Participation in athletics may cause tendonitis. But, this is usually a disorder which is evident during the period of participation, rather than years down the road. Tendonitis is a active inflammation of the tendon/muscles. However, repeated injuries to the soft tissues around a joint can lead to problems in the future, from tearing of the tissues and the formation of scar tissue, or residual instability of a joint.

Many throwing athletes do develop problems with their rotator cuff. However, rotator cuff arthropathy becomes more and more prevelant as we age (even without previous athletic participation).
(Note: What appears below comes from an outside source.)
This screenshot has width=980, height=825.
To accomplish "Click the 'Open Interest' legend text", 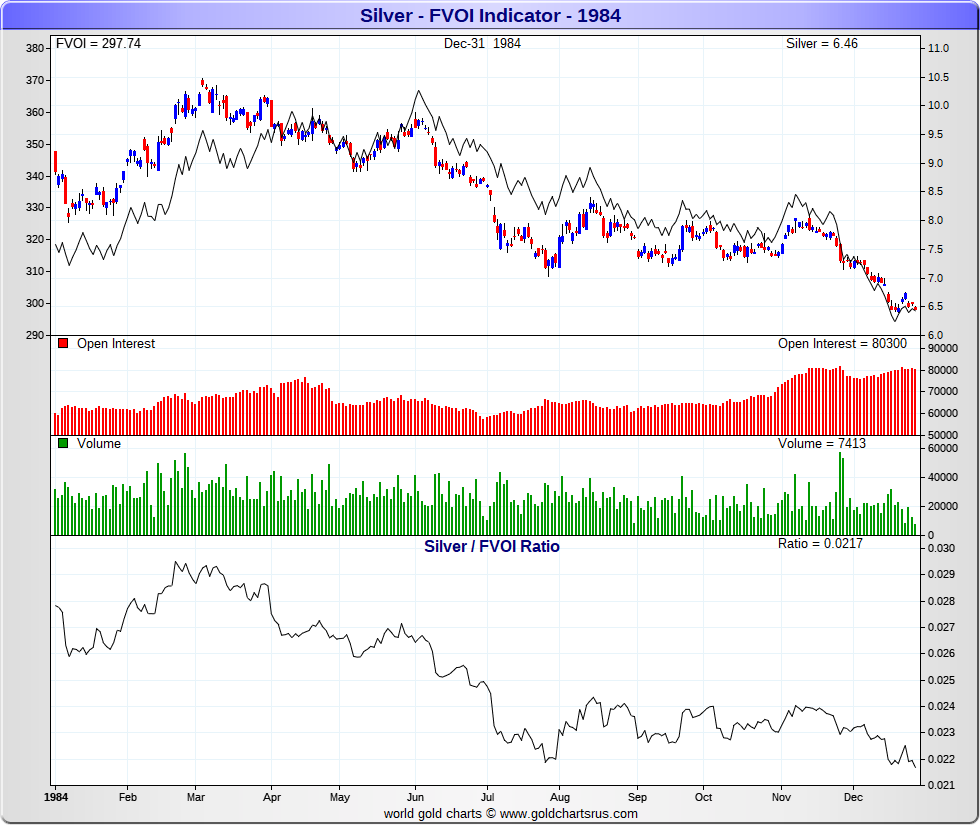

You need to have a thorough evaluation of your shoulder by an orthopedic surgeon. Then, depending upon what the problems is, develop a treatment plan to manage the problems found.

Tramadol and prednisone would not be a good long term solution. Corticosteroids should not be used for extended periods of time. They may be used for active inflammatory problems, which do not respond to NSAIDs. But, should only be used for very short courses.

Tramadol has opioid-like proterties. And, it has, in some cases, been shown to cause dependency/tolerance and addiction. It is usually considered to be less of a problem than the opioids, but it is not totally without problems. It was marketed as a nonaddicting medication, which was proven to not be true. Most patient who take Tramadol for an extended period of time will show withdrawal symptoms if it is discontinued abruptly. It is a fine pain medication, but it must be respected.

So, again, you need to have your shoulder evaluated thoroughly, to find out what the problem is. Then, treat that problem.

Good luck.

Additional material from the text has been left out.